Leeuwarder courant : hoofdblad van Friesland, 19-12-1948 |
Berita penangkapan
pemimpin Indonesia di Jogjakarta diberitakan berbagai surat kabar baik di
Indonesia maupun di Belanda pada hari Senin tanggal 20 Desember 1948. Surat
kabar di Indonesia seperti yang terbit di Djakarta, Soerabaja dan Semarang
baru bersifat breaking news. Sedangkan surat kabar yang terbit di Belanda isi
beritanya sudah jauh lebih dalam. Mengapa bisa demikian? Itu karena ada
perbedaan waktu antara Indonesia dan Belanda. Pengumuman resmi Belanda
dilakukan pada pukul 11.30 malam pada hari Minggu (19 Desember 1948).
Nieuwe courant, 20-12-1948: ‘Sukarno,
Hatta dan otoritas republik tinggi lainnya diinternir. Di pihak resmi, Minggu
malam pukul 11.30 malam di Batavia diumumkan: “Setelah pasukan Belanda
menduduki Djokja, otoritas Republik diinternir adalah sebagai berikut: Presiden
Soekarno, Wakil Presiden Mohamad Hatta, Hadji Agoes Salim, Komodor udara
Soeriadarma, Soetan Sjahrir dan Mr. Pringgodigdo. Mereka saat ini ditempatkan
di Istana Presiden dan di Kantor Wakil Presiden. Sejumlah anggota KNIP termasuk
Mr. Assaat juga diinternir. Setelah pendudukan bandara Djokjakarta sebuah pesawat
Catalina mendarat oleh pilot seorang Amerika dengan tujuh penumpang. Pilot dan
penumpang diinternir untuk penyelidikan lebih lanjut’.
Pengumuman resmi lainnya
[hari Minggu siang pukul 1 siang Batavia] melaporkan bahwa ‘Minggu pagi pukul
tujuh kurang seperempat pasukan terjun payung Belanda di sekitar bandara
Magoewo diduduki oleh pasukan dan dalam kondisi tidak rusak. Pada hari Minggu
sore pukul 3.30 pasukan terjun payung Belanda menduduki kota seluruhnya, demikian
diumumkan pada Minggu malam dari pihak resmi. Sejauh yang diketahui, hanya satu
kebakaran yang diamati terjadi di kota. Panglima Angkatan Darat Luitenent
Generaal SH Spoor menyaksikan bagian pertama operasi dari pesawatnya sendiri di
atas bandara Magoewo (8 kilometer timur Djokjakarta). Setelah dipastikan bahwa
aksi pasukan terjun payung telah berjalan sesuai rencana, dan setelah mendengar
kata-kata ‘clear’, Jenderal Spoor terbang kembali ke Semarang untuk menyaksikan
pemberangkatan penerjun payung.
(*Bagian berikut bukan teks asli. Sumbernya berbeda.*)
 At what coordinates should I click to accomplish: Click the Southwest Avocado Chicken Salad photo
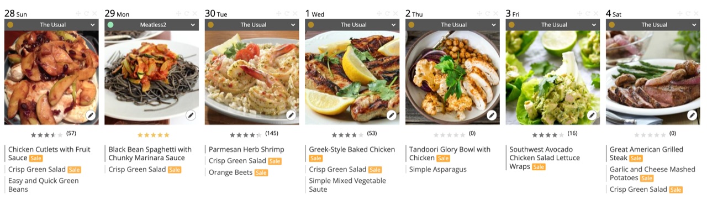pyautogui.click(x=552, y=77)
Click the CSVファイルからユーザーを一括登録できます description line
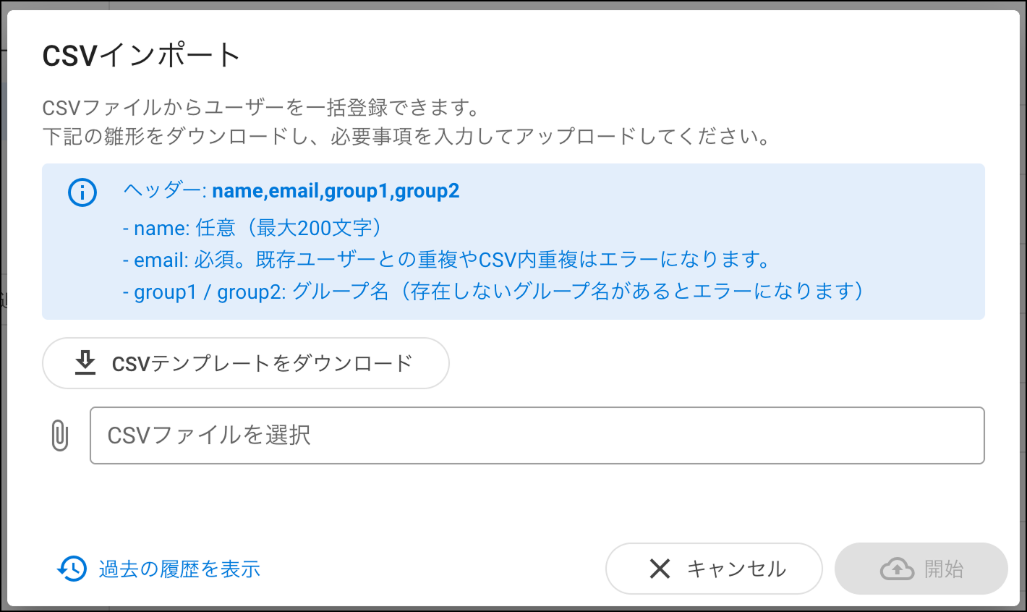1027x612 pixels. (262, 109)
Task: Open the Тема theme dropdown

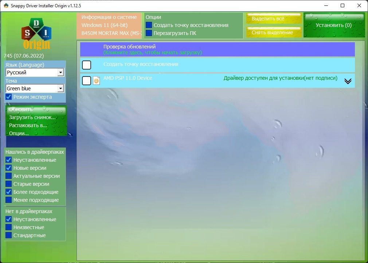Action: click(x=60, y=89)
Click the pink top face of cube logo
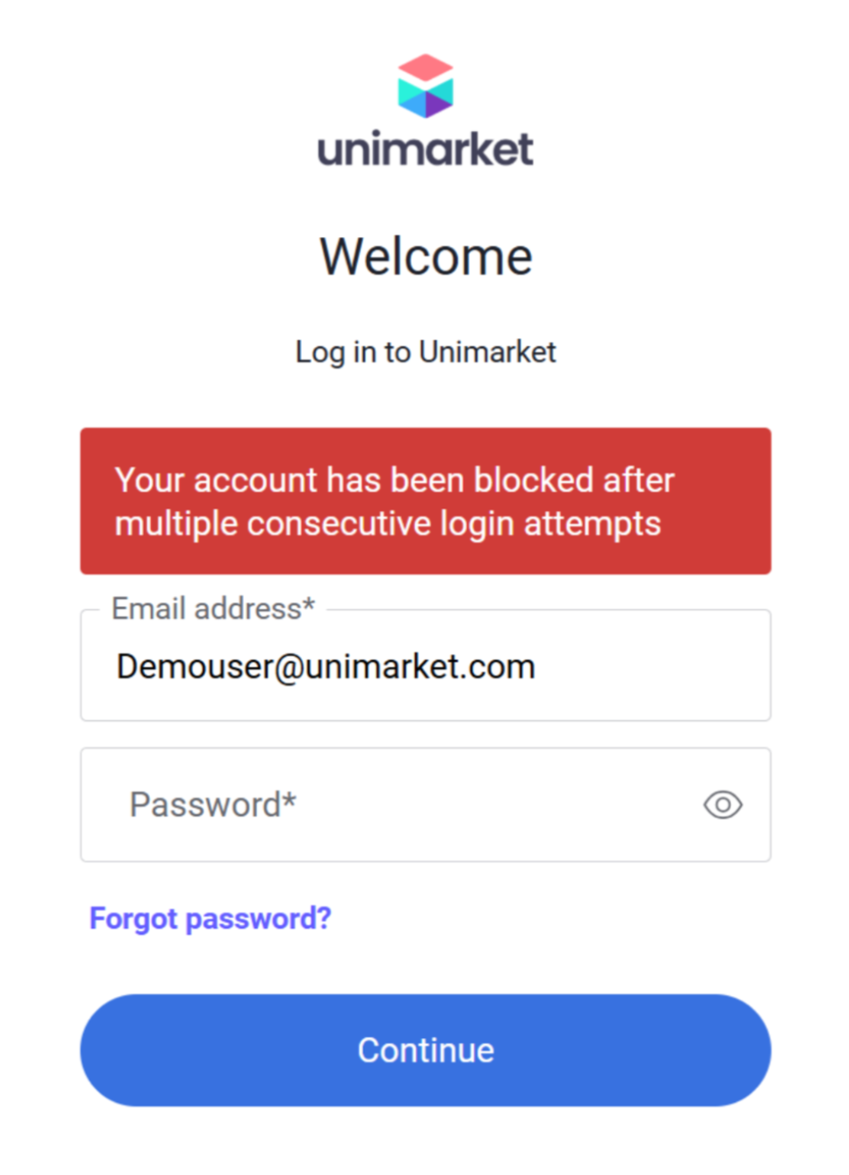Screen dimensions: 849x1175 (425, 68)
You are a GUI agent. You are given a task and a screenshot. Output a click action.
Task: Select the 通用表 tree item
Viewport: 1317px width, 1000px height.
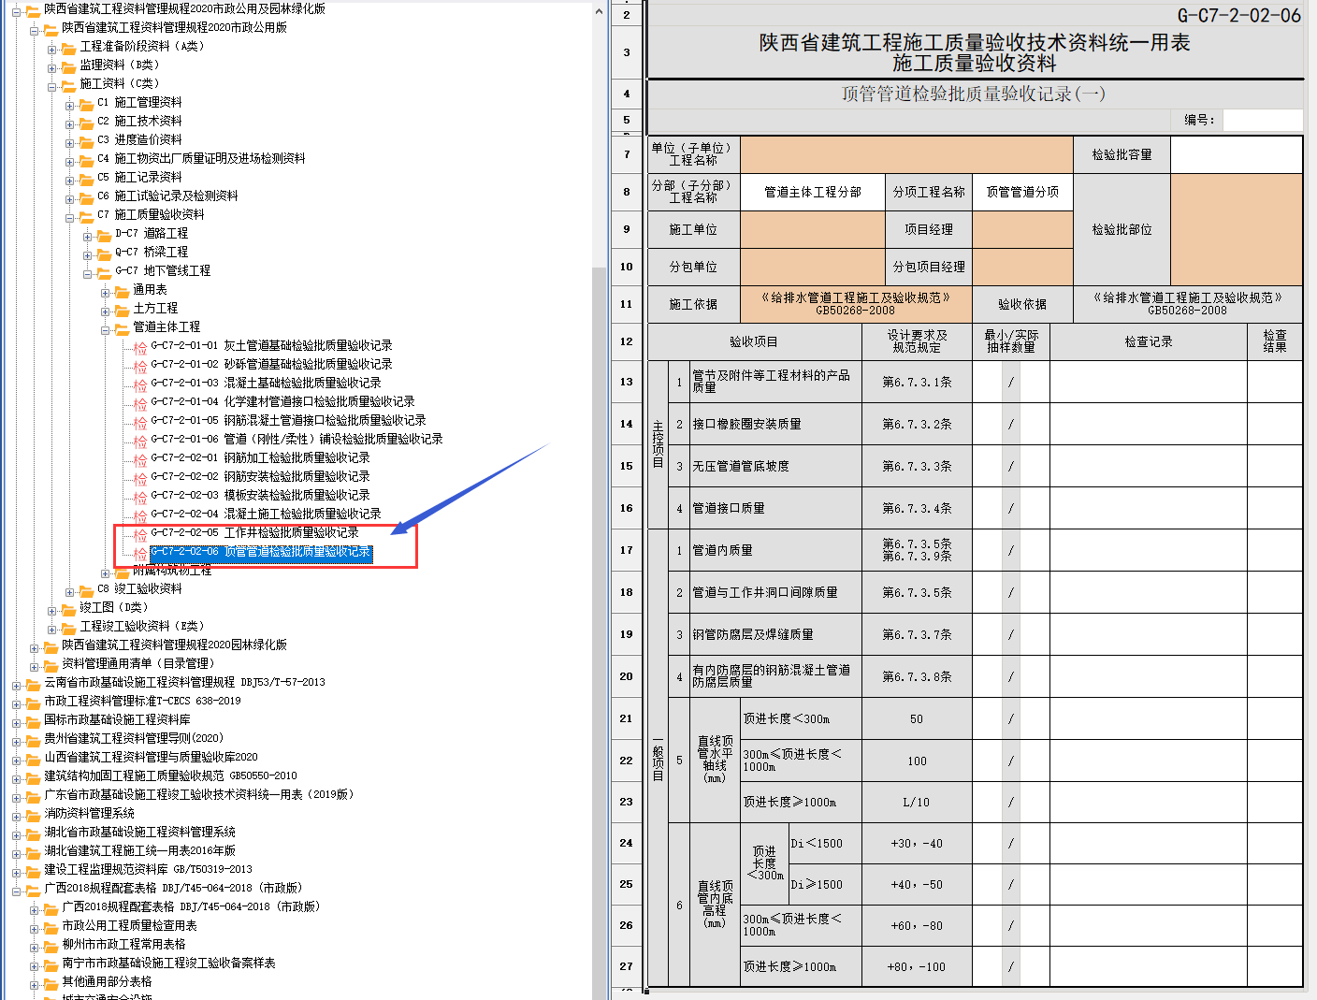pyautogui.click(x=150, y=290)
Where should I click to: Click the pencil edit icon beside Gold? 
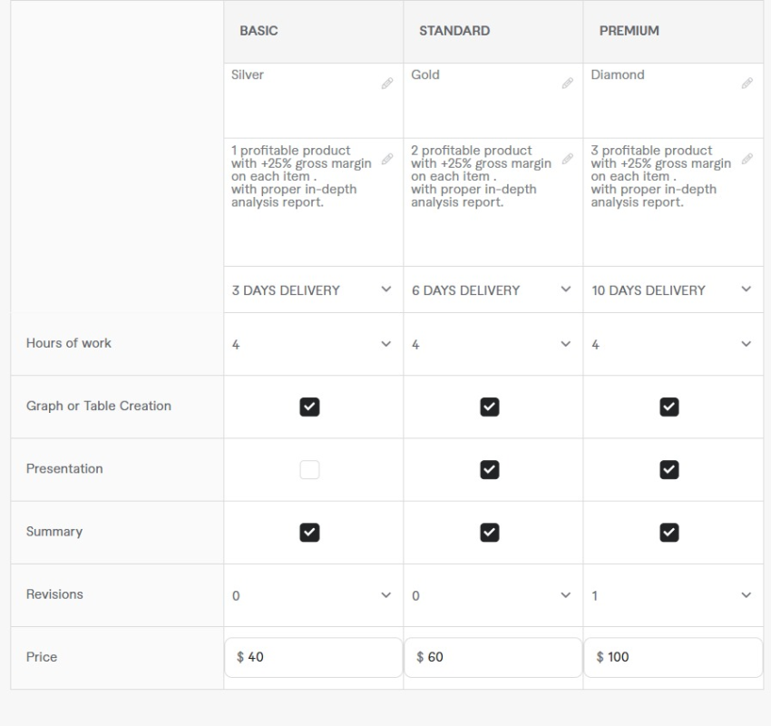pos(568,83)
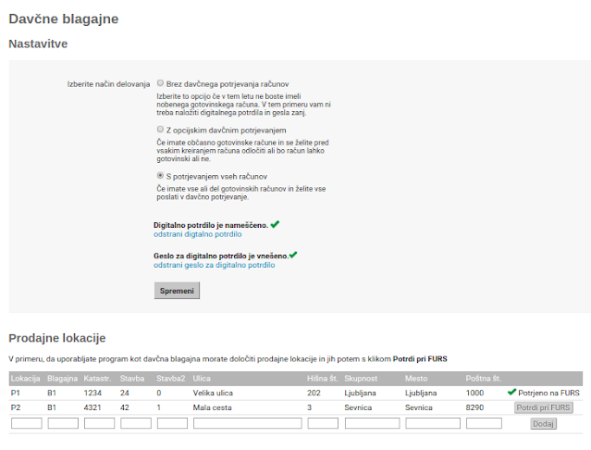Select "S potrjevanjem vseh računov" radio option

pyautogui.click(x=160, y=175)
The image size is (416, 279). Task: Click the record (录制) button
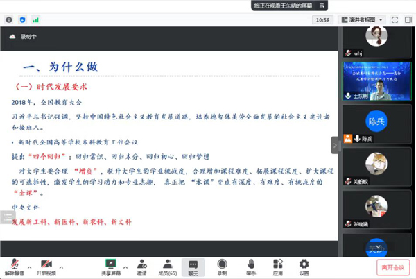[x=222, y=267]
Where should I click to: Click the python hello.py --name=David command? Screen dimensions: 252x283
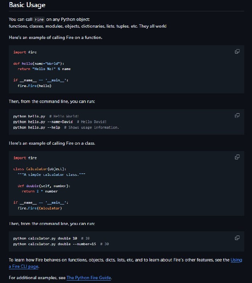pyautogui.click(x=43, y=122)
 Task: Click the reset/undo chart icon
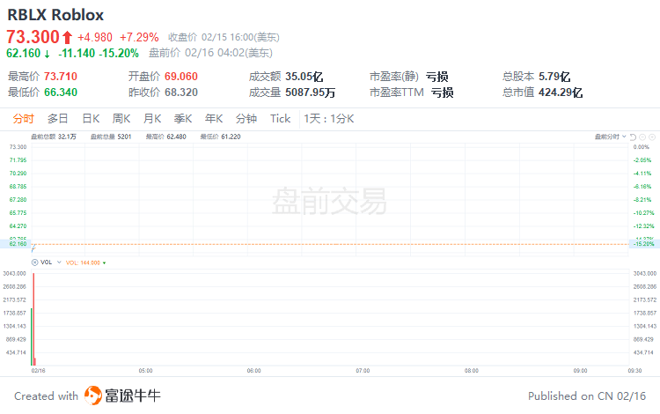633,137
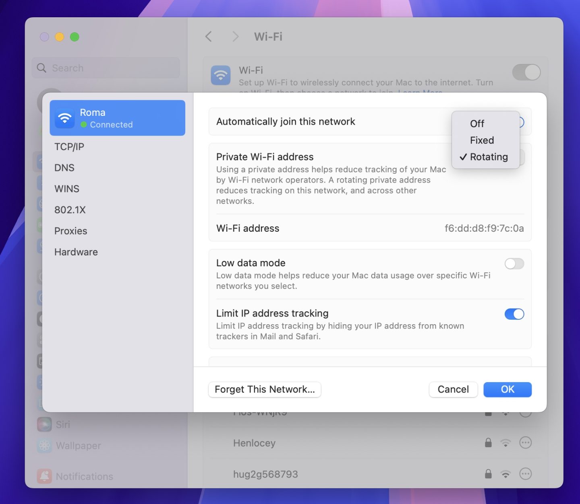Click the Wi-Fi icon in main pane header

[221, 75]
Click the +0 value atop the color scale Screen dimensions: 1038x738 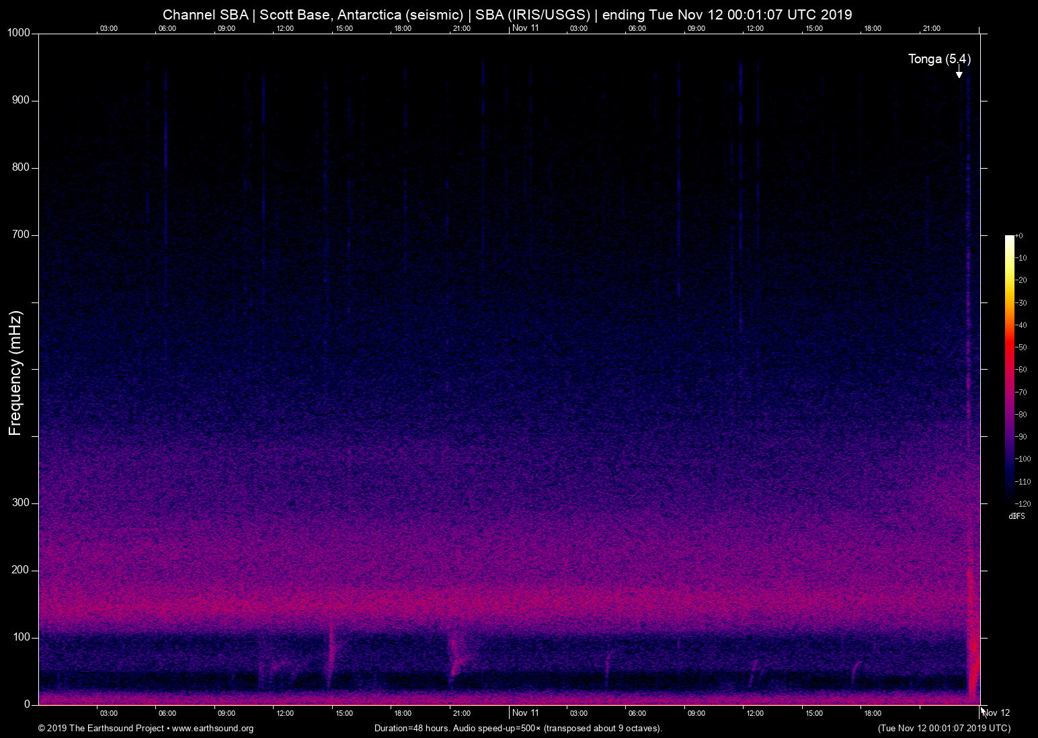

Jenderal itu kemudian kembali ke Batavia.
Nieuwe courant,
20-12-1948 mengutip dari kantor berita Aneta melaporkan selain dari Djokja, Kepandjen
(Malang Selatan) sekarang juga diduduki, sementara Keboemen (Kedu) telah
berlalu. Di Sumatra dilakukan di Asahan, juga di Sumatera Tengah garis status
quo dilintasi di berbagai tempat. Selain Asahan, lokasi lain di selatan yakni Tandjoeng
Balai, Rantau Prapat dan perusahaan Wingfoot juga ditempati. Sementara
unit-unit tentara yang telah mengambil Djokja akan segera melanjutkan
pendudukan ke Solo. Selain itu, di Batavia beberapa tindakan dibuat. Para
Republikan, terhadap siapa yang dapat mencurigakan ditangkap di Gedung Delegasi
Republik di Pegangsaan yang yang kemudian setiap orang yang banyaknya 15 orang dibawa
ke penjara Tjipinang.
Friesch dagblad, 20-12-1948 melaporkan bahwa Dewan Keamanan PBB melakukan sidang sesi darurat untuk menyikapi penyerangan Belanda di Indonesia. Sesi darurat ini atas permintaan Amerika Serikat. Wakil Belanda Dr. Van Royen menyatakan ini adalah masalah urusan rumah tangga (Belanda) dimana Dewan Keamanan tidak berwenang untuk bertindak.Sementara iti juga dilaporkan bahwa pada sore harinya diumumkan bahwa penerjun payung dan pasukan udara telah bersama-sama membebaskan (menguasai) Djokja.
Satu hal yang
menimbulkan pertanyaan adalah mengapa penangkapan dan pembunuhan Mr. Masdoelhak
Nasution, Ph.D dan lima intelektual lainnya tidak terinfornmasikan. Sementara
penangkapan yang dilakukan kepada Republiken di Pegangsaan Djakarta yang
kemudian dikirim ke penjara Tjipinang terinformasikan. Ini boleh jadi karena
dilakukan secara sunyi senyap jauh di luar kota di Pakem. Lantas mengapa
pembunuhan ini terendus dan bocor di London? Dan mengapa pula Dewan Keamanan
PBB langsung bereaksi keras dan marah jika dibandingkan dengan penangkapan
Soekarno dan tokoh lainnya? Lantas mengapa pula desakan Dewan Keamanan PBB untuk
melakukan penyelidikan dan pengadilan segera dilaksanakan Kerajaan Belanda?
Semua pertanyaan
tersebut tidak ditemukan data dan informasi yang menjelaskan. Pembunuhan Mr.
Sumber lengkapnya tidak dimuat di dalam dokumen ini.